Het is momenteel zeer druk in het Natuurhulpcentrum. Dagelijks ontvangen we soms wel tot 100 dieren die onze zorg nodig hebben. Een groot deel van deze dieren zijn jonge dieren, en elk jaar zien we vergelijkbare aantallen.
Toch zijn er altijd variaties die afhangen van de grillen van de natuur. Dit jaar merken we een opvallende toename van jonge uilen, die vaak in verzwakte en magere toestand bij ons arriveren. De oorzaak van deze verzwakking is grotendeels te wijten aan het weer. De overvloedige regenval van de afgelopen weken heeft geleid tot een drastische afname van het aantal muizen, een essentiële voedselbron voor uilen.
Veel nestholtes van muizen zijn onder water gelopen, waardoor veel jonge muizen het niet hebben overleefd.
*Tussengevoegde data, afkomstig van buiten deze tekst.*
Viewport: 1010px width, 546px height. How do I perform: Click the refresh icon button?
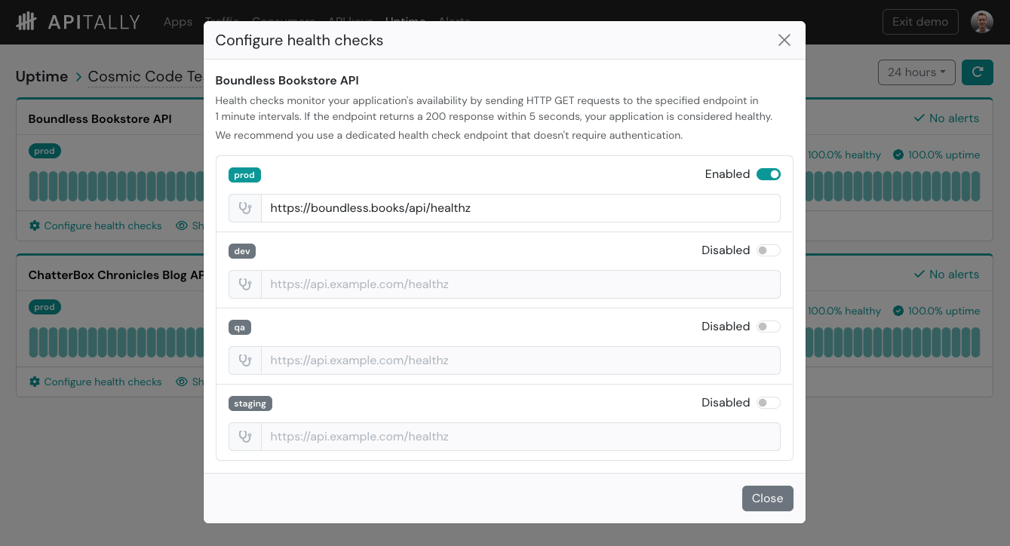coord(978,72)
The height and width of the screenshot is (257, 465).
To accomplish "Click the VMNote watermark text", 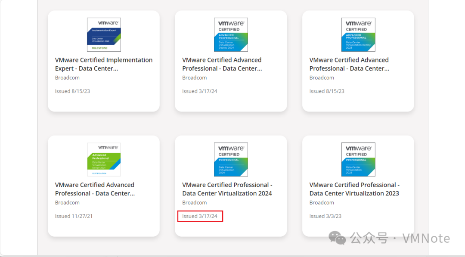I will [x=426, y=238].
Dit voedseltekort dwingt volwassen uilen om hun nesten te verlaten en eerst voor zichzelf te zorgen. Helaas zijn dit de harde wetten van de natuur. Wanneer de jonge uilen honger krijgen, wagen ze zich vaak uit hun nest op zoek naar eten. Dit resulteert erin dat ze op de grond terechtkomen, waar ze volledig aan hun lot zijn overgelaten.
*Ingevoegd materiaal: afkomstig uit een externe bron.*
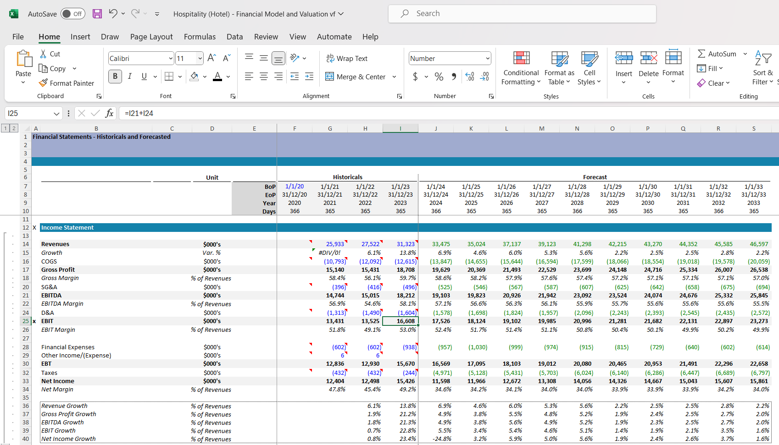Expand the Name Box dropdown arrow

click(56, 113)

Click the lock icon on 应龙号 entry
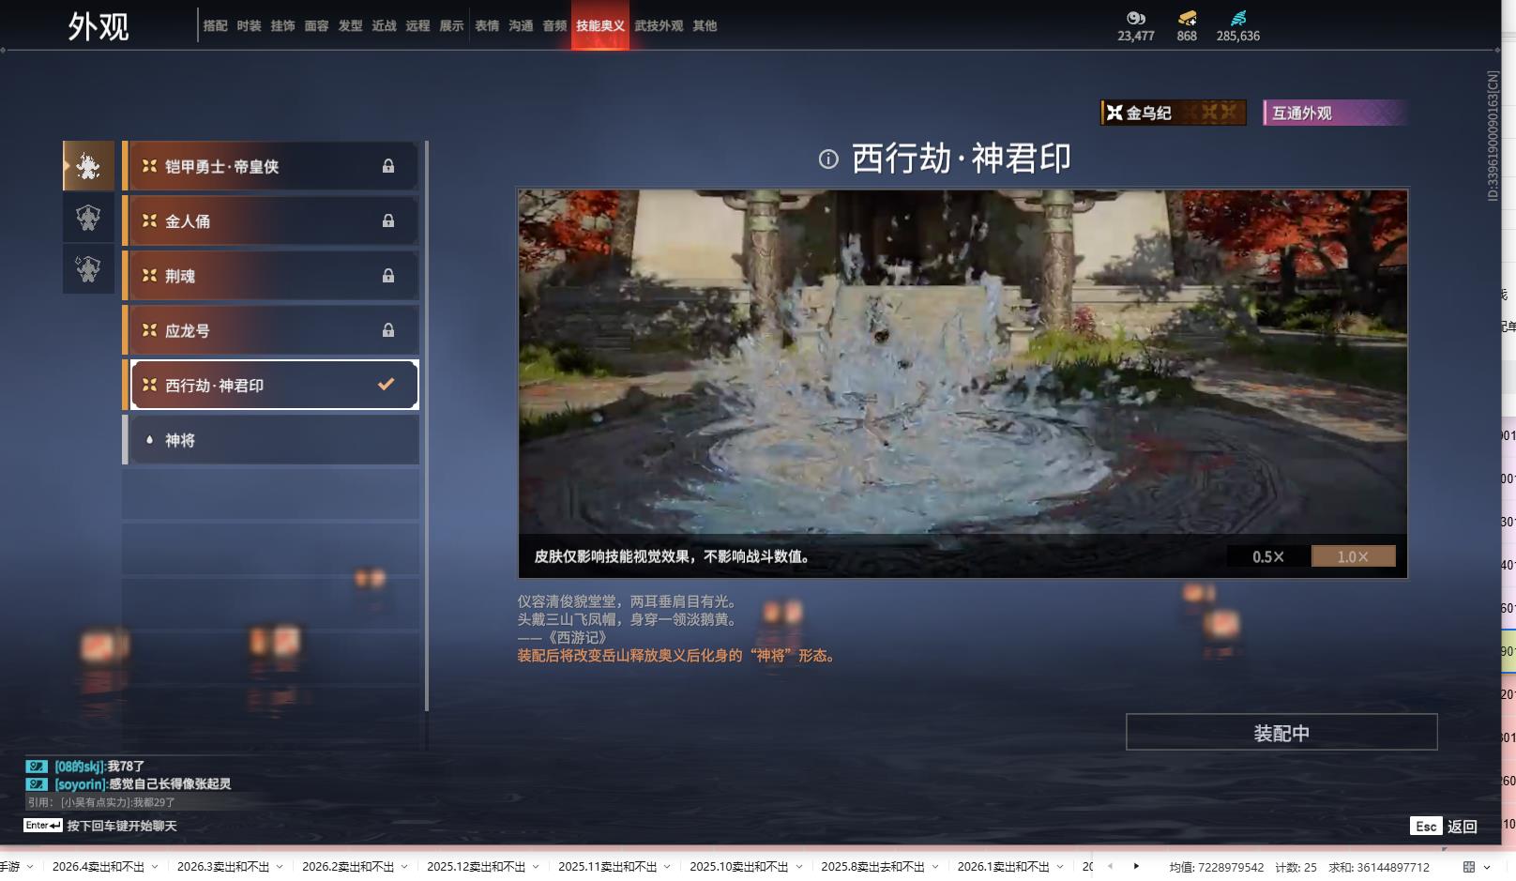coord(388,329)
Als ze geluk hebben, worden deze magere jonge uilen gevonden en naar het Natuurhulpcentrum gebracht. Eenmaal aangekomen, beginnen we met het stabiliseren van deze jonge dieren.
We nemen de ouderrol op ons, zorgen ervoor dat ze eten krijgen en geven ze de nodige medische zorg. Na enkele weken van herstel kunnen de jonge uilen in onze grote vliegkooien leren vliegen en jagen. Zodra ze sterk genoeg zijn, worden ze weer vrijgelaten in de natuur.